| Brief |
Reproduce the records below, swapping "Where should I click to:" for "Which spot do I click to:" wherever it occurs and leaving everything else unchanged.

[Records for locating described items]

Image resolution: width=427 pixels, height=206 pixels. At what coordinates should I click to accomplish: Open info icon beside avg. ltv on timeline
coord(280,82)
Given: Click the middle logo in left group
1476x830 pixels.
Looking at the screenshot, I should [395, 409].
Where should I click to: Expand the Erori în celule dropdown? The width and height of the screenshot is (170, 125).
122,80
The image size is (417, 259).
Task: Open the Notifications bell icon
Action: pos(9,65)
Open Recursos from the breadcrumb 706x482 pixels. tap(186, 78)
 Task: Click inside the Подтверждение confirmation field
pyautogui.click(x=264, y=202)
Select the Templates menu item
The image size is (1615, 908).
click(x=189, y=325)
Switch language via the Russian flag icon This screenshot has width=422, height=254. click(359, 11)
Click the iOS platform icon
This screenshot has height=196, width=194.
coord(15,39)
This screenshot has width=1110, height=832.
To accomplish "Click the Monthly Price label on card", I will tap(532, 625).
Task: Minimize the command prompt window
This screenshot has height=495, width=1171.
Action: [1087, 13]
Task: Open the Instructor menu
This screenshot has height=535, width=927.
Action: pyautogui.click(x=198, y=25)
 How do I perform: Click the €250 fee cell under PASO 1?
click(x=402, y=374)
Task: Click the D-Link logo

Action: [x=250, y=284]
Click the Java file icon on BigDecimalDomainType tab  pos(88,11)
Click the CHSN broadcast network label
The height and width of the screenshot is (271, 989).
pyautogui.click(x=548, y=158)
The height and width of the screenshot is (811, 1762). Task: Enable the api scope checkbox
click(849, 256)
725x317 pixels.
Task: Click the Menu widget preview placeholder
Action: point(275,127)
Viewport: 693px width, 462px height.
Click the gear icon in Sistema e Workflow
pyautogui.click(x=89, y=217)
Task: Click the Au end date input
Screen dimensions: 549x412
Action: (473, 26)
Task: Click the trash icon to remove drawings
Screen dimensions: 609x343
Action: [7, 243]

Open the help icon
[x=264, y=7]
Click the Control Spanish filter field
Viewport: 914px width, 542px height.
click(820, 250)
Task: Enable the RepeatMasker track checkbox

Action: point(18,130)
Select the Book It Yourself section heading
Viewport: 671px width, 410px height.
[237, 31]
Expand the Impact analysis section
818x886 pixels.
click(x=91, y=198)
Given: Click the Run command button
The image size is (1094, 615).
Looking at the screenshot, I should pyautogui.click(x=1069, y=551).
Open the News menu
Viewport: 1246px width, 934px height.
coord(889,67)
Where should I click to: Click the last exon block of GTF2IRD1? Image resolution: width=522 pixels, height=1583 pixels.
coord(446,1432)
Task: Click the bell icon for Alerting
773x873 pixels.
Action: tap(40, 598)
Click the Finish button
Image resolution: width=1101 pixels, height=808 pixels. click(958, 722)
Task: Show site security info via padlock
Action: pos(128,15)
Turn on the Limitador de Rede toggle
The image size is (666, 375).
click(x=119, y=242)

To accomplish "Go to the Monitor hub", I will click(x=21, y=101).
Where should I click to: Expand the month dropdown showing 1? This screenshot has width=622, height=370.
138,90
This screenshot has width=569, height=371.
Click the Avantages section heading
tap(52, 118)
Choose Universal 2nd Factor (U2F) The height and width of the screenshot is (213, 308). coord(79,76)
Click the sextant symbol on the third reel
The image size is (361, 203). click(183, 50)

| Complete answer |
Image resolution: width=427 pixels, height=206 pixels. At what coordinates should I click to accomplish: Open info icon beside avg. ltv on timeline
coord(280,82)
Given: Click the middle logo in left group
1476x830 pixels.
Looking at the screenshot, I should [395, 409].
Which spot do I click to: Expand the Erori în celule dropdown? The width and height of the screenshot is (170, 125).
122,80
The image size is (417, 259).
Task: Open the Notifications bell icon
Action: pos(9,65)
Open Recursos from the breadcrumb 706x482 pixels. tap(186, 78)
 Task: Click inside the Подтверждение confirmation field
pyautogui.click(x=264, y=202)
Select the Templates menu item
The image size is (1615, 908).
click(x=189, y=325)
Switch language via the Russian flag icon This screenshot has width=422, height=254. click(359, 11)
Click the iOS platform icon
This screenshot has height=196, width=194.
coord(15,39)
This screenshot has width=1110, height=832.
To accomplish "Click the Monthly Price label on card", I will tap(532, 625).
Task: Minimize the command prompt window
This screenshot has height=495, width=1171.
Action: [1087, 13]
Task: Open the Instructor menu
This screenshot has height=535, width=927.
Action: pyautogui.click(x=198, y=25)
 How do I perform: Click the €250 fee cell under PASO 1?
click(x=402, y=374)
Task: Click the D-Link logo

Action: [x=250, y=284]
Click the Java file icon on BigDecimalDomainType tab  pos(88,11)
Click the CHSN broadcast network label
The height and width of the screenshot is (271, 989).
pyautogui.click(x=548, y=158)
The height and width of the screenshot is (811, 1762). Task: Enable the api scope checkbox
click(849, 256)
725x317 pixels.
Task: Click the Menu widget preview placeholder
Action: point(275,127)
Viewport: 693px width, 462px height.
Click the gear icon in Sistema e Workflow
pyautogui.click(x=89, y=217)
Task: Click the Au end date input
Screen dimensions: 549x412
Action: (473, 26)
Task: Click the trash icon to remove drawings
Screen dimensions: 609x343
Action: [7, 243]

Open the help icon
[x=264, y=7]
Click the Control Spanish filter field
Viewport: 914px width, 542px height.
click(820, 250)
Task: Enable the RepeatMasker track checkbox

Action: point(18,130)
Select the Book It Yourself section heading
Viewport: 671px width, 410px height.
[237, 31]
Expand the Impact analysis section
818x886 pixels.
click(x=91, y=198)
Given: Click the Run command button
The image size is (1094, 615).
Looking at the screenshot, I should pyautogui.click(x=1069, y=551).
Open the News menu
Viewport: 1246px width, 934px height.
coord(889,67)
Which spot do I click to: Click the last exon block of GTF2IRD1? Image resolution: width=522 pixels, height=1583 pixels.
coord(446,1432)
Task: Click the bell icon for Alerting
773x873 pixels.
Action: tap(40, 598)
Click the Finish button
Image resolution: width=1101 pixels, height=808 pixels. click(958, 722)
Task: Show site security info via padlock
Action: pos(128,15)
Turn on the Limitador de Rede toggle
The image size is (666, 375).
click(x=119, y=242)

To accomplish "Go to the Monitor hub", I will click(x=21, y=101).
Which spot do I click to: Expand the month dropdown showing 1? This screenshot has width=622, height=370.
138,90
This screenshot has width=569, height=371.
Click the Avantages section heading
tap(52, 118)
Choose Universal 2nd Factor (U2F) The height and width of the screenshot is (213, 308). coord(79,76)
Click the sextant symbol on the third reel
The image size is (361, 203). click(183, 50)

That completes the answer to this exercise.